Es tiempo de incorporaciones y la
sirena de la vida está presta a tocar de nuevo. Mientras, los niños y niñas
preparan sus carteras para ser arrastradas con sus puños cerrados y nosotros,
los que aún no hemos dejado de serlo, nos conformaremos con amarrarnos tras de
la reja de nuestras pestañas para sentir sus risas en la distancia. Los veremos sonreír, gritar, saltar, jugar,
llorar y robar si acaso algún que otro beso a la infancia. ¡Qué más da haber
crecido! - nos diremos - ¡Nosotros también fuimos como ellos! y volveremos a
andar los mismos caminos que nos llevaron en sueños a nuestro colegio,
(el de la vida) con una sonrisa de oreja a oreja, mientras jugamos
con nuestras manos en los bolsillos y acariciamos con la punta de los dedos, la
figura redonda, frondosa y peculiar de una pequeña goma de nata….

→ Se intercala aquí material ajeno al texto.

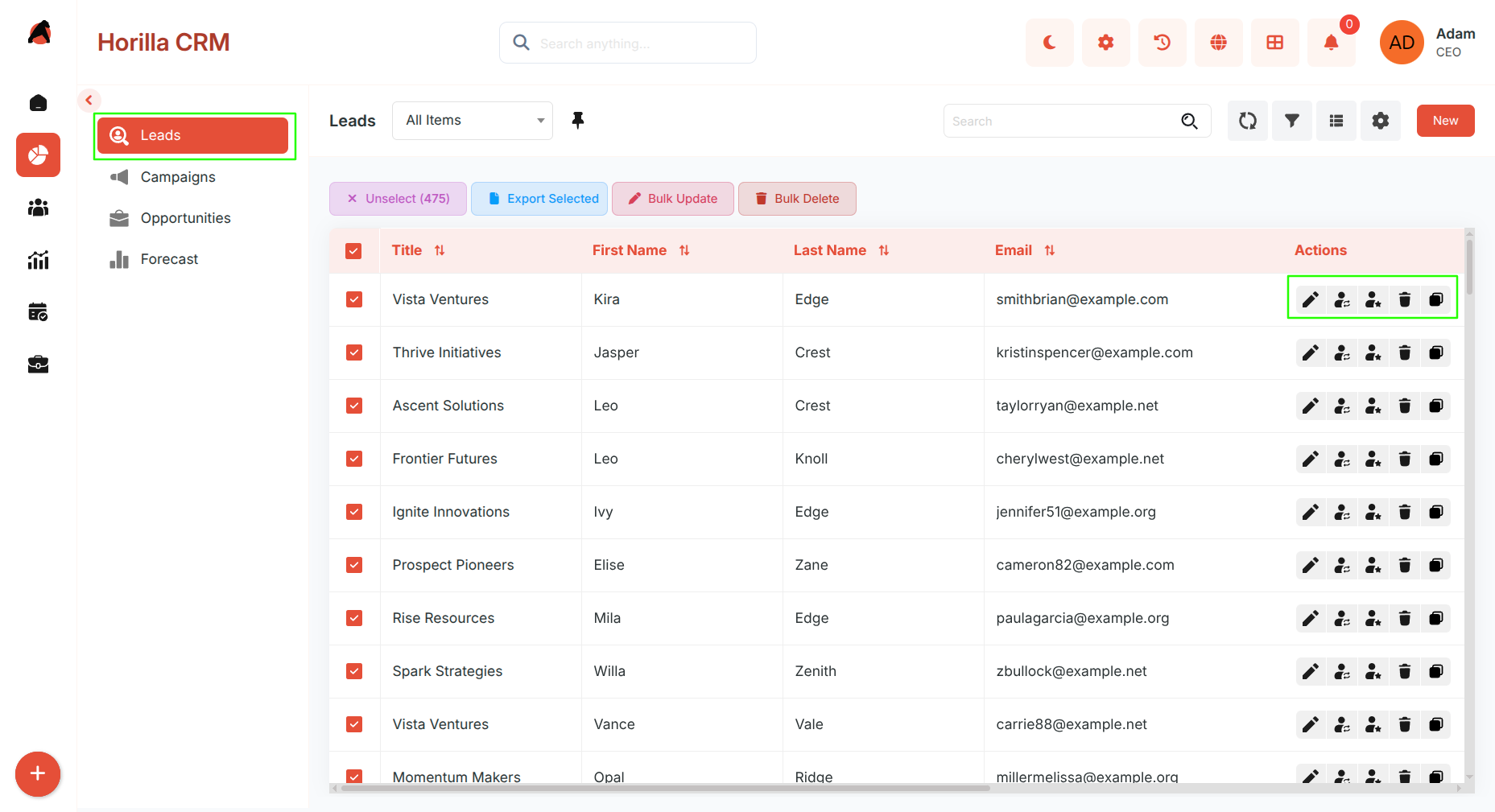
Task: Click the horizontal table scrollbar
Action: pyautogui.click(x=665, y=789)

Ahora quizás entendamos que La
A de araña, nos habrá tejido un tela capaz de amarrar el tiempo y no lo soltará
nunca. Que el elefante de la E, nos indicará el camino de vuelta y no menos el de regreso.
Que la I de iglesia, nos llevará al suspiro de nuestra paz interior, mientras el oso de la
O, marcará el territorio de nuestras vidas y la U de uva, nos mostrará la vid
de lo que somos y hemos sido, el viñedo de nuestras familias creadas con amor,
y el mejor de los brindis lanzado a los cielos con el más dulce y afrutado de
los vinos... (Aún hay tiempo de un chapuzón.)
Nota;
La vida es el recreo más hermoso, siempre y cuando lo aprovechemos hasta el final
y hagamos oídos sordos a las sirenas. De una u otra forma no habremos crecido, aunque
cambien de lugar y de destino, el camino de nuestros besos. (Quizás ya no sean tan decentes.)